Poker is played against other players, not against the house.
I've never taken the class, but as someone who plays semi-professionally, it sounds like the class would be a great start for someone who has played poker recreationally and is looking to understand some of the basic strategies of tournament poker. It might turn a losing recreational player into a small winner at lower stakes, but it by no means would all of a sudden make them some sort of professional.

It sounds like the course introduces concepts that would otherwise take a while to learn by yourself (M, implied odds, etc); however, understanding those concepts alone won't make you a winning player. Experience and surrounding yourself with other successful players are the two biggest factors. Most online pros have literally played millions of hands and have other poker friends to discuss strategy with. If you don't have those two things it's very difficult to succeed playing poker professionally.

It's important to mention that the reason a lot of us left poker is that the current climate for the games is abysmal. Government legislation and fragmentation of the markets, along with corporations imposing rake structures that make poker less profitable for players.

If anyone can become a pro if they are smart enough and work hard enough is still true, anyone with the same qualities can make even more in the tech sector with way less effort and stress.

It's just a story about some guy going to a casino. Next to no insight of how calculus can or did help.
tl;dr - It can't turn a novice into a pro
Short answer: no

Longer answer: as a novice, calculus is probably the least of your worries. you can get up to par just knowing some algebra-level concepts, and also ratios/odds, and multiplication.

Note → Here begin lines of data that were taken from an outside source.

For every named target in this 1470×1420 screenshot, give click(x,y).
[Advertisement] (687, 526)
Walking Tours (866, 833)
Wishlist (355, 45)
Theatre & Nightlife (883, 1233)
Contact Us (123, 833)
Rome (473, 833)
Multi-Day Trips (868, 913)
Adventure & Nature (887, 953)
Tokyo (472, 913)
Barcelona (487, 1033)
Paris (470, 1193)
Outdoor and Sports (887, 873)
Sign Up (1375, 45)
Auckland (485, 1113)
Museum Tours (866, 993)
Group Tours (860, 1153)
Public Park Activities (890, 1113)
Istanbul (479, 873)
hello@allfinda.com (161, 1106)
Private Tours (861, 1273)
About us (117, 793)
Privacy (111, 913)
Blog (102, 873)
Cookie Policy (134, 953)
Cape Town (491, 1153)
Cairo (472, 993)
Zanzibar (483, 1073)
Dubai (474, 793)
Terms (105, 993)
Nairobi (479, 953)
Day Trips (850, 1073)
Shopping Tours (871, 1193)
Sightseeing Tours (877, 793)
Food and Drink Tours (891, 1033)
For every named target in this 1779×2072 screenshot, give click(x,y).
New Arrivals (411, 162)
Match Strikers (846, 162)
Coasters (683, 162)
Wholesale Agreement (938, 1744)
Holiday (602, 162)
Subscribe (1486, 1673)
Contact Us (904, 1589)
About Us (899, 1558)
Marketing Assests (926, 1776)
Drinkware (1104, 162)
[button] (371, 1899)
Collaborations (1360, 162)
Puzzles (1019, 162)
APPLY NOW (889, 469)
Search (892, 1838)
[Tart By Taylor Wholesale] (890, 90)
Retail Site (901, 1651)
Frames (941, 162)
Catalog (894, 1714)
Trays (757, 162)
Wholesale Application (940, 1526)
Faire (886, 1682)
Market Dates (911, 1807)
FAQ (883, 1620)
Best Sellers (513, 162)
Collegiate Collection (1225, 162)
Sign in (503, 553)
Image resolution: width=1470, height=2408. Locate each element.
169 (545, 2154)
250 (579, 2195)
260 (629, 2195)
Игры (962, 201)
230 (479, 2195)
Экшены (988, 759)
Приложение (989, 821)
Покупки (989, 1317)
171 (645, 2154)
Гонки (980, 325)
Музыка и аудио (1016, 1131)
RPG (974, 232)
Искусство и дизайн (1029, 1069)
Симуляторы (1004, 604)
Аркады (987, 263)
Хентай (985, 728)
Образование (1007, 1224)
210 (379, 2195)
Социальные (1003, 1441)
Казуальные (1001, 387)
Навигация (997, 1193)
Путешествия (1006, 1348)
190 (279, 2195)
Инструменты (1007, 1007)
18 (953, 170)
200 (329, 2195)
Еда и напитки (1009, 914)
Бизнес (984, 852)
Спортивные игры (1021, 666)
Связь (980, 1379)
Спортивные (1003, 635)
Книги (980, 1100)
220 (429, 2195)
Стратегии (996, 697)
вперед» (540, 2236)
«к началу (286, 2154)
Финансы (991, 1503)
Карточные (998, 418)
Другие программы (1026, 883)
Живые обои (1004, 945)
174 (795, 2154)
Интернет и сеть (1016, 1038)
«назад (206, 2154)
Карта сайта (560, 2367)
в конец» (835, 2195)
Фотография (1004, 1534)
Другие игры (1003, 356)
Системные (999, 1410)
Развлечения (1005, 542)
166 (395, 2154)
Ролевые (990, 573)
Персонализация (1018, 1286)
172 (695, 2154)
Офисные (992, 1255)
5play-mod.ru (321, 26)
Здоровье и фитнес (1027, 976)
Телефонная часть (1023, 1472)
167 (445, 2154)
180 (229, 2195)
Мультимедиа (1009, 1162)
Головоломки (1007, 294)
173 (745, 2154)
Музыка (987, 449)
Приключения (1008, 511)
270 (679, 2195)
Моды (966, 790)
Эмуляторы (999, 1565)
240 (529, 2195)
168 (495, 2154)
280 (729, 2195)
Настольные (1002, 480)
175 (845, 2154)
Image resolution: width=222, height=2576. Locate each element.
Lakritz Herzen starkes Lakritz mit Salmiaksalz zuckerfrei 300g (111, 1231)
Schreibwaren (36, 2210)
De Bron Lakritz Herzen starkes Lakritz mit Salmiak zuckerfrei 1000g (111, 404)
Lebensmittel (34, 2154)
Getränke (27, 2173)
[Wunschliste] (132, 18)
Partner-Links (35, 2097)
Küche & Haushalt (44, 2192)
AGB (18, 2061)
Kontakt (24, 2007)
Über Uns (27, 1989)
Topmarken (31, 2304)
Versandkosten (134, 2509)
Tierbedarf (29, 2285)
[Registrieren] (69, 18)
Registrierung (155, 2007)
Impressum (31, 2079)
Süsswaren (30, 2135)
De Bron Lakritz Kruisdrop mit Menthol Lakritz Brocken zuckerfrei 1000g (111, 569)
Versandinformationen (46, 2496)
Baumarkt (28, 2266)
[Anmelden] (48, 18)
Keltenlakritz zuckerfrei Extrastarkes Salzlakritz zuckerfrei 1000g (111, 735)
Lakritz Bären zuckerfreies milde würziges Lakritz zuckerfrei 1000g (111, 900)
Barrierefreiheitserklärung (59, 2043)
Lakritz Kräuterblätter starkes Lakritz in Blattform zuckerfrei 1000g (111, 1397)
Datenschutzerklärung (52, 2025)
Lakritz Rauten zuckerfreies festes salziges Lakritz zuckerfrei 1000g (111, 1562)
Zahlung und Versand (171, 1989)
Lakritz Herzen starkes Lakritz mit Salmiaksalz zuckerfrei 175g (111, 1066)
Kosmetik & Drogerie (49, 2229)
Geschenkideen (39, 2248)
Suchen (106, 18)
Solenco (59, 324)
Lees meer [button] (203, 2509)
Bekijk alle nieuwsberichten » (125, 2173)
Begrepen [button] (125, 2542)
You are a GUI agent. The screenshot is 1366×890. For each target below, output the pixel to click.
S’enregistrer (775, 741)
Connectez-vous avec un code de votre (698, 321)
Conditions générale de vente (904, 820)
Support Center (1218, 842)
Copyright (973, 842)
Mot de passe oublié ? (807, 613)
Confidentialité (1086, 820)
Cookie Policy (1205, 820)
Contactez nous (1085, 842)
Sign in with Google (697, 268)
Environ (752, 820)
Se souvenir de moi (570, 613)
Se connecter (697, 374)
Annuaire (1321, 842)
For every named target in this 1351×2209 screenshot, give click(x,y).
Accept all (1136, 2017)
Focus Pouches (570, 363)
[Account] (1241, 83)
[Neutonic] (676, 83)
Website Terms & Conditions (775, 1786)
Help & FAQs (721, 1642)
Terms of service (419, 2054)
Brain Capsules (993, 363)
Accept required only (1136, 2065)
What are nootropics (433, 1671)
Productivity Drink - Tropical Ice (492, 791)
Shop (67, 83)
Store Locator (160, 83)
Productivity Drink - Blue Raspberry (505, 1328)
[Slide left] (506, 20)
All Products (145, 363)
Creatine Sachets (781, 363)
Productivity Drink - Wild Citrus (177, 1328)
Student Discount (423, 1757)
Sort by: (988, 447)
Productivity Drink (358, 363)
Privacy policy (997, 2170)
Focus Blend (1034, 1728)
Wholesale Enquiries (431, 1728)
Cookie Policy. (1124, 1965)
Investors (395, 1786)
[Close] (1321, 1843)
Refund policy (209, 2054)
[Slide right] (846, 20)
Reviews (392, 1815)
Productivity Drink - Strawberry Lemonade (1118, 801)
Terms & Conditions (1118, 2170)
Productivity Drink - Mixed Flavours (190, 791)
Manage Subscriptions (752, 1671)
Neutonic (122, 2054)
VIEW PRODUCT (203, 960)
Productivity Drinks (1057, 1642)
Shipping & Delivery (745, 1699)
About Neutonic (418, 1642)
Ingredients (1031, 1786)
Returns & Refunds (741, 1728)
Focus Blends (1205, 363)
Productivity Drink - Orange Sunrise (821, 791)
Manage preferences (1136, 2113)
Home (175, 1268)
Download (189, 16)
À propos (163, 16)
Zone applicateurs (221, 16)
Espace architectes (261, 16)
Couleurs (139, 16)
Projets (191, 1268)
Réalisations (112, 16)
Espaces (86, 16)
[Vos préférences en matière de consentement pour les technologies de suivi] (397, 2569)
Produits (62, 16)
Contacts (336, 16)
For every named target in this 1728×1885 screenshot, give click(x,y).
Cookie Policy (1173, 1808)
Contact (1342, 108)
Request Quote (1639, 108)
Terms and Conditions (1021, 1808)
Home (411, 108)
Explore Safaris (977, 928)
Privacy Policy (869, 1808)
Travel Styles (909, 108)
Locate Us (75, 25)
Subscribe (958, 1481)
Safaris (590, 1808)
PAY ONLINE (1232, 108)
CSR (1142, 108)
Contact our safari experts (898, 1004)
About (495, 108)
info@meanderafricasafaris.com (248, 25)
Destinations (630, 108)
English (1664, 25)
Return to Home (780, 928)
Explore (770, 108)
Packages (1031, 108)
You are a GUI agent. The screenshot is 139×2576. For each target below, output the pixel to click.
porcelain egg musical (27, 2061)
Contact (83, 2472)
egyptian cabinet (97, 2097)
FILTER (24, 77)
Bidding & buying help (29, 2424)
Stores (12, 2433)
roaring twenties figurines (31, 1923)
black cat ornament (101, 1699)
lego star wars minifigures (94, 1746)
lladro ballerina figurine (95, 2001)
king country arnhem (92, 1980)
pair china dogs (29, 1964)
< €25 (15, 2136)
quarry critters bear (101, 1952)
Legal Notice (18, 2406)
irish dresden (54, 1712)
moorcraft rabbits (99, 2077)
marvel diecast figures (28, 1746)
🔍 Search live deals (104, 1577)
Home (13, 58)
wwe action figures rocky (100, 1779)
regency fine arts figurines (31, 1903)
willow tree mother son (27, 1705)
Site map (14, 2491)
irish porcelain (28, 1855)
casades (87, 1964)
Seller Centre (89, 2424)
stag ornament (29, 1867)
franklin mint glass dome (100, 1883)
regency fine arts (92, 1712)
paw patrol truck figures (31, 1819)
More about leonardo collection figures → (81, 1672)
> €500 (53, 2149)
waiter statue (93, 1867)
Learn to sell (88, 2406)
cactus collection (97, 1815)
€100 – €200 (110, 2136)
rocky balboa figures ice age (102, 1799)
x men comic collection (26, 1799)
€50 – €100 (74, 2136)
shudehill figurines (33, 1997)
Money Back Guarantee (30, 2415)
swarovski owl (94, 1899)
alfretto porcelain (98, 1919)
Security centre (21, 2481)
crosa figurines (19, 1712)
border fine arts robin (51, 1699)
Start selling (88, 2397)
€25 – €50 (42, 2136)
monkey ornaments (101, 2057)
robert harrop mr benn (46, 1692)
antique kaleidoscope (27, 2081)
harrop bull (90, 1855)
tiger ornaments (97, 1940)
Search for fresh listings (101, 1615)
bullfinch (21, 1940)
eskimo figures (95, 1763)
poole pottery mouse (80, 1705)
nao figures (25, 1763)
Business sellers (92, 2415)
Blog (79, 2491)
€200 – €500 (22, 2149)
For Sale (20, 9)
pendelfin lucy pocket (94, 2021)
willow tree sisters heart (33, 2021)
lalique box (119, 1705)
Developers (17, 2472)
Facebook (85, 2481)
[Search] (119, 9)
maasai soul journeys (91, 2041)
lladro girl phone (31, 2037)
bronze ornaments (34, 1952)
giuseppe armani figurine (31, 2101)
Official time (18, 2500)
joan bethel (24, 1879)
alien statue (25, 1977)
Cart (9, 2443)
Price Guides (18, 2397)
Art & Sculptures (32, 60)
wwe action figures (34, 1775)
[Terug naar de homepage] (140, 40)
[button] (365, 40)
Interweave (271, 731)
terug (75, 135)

Whenever a site writes an article and then goes to play a tournament, it always annoys me that they never bother writing more clearly about it (I know it's also a brevity and reader attention span thing, but still). Should the author have just called with AQ? Who knows, it all depends on who raised, which position that player raised from, the author's current position, and the stack of each player (there's more but at least what I mentioned).

Position is one of the most important concepts in poker, and it's simple to understand and explain. The fact that this article never uses that word once means it has failed, even as a basic introductory article.

Back to the tournament: the author suddenly remembering effective stack, while also having an M barely >0. This is hilariously awful. It also means that the author losing was probably not unlucky since the author barely had any chips. I just glossed through the MIT site, and if you read page 10 on the tournament lecture from the MIT website, it pretty much spells this out.

Also, there's just some plain painful stuff in there. "(the flop) reveals the straight I've been chasing is no longer a possibility"? You don't really "chase a straight" preflop and AQ is a not a hand that even the biggest noob would refer to in that way preflop. It seems the author just wanted to include something about "chasing", context be damned.
I got the same feeling reading the article, but you have to realize that it's written by a self-proclaimed "total novice." There's obviously going to be some misuse of poker concepts and terminology.
Someone drops the c-bomb in the title thinking it will appeal to a technical audience (because like math is like calculus right? and like poker is like math right?) then rambles about watching an online course and going to a casino. Not super exciting.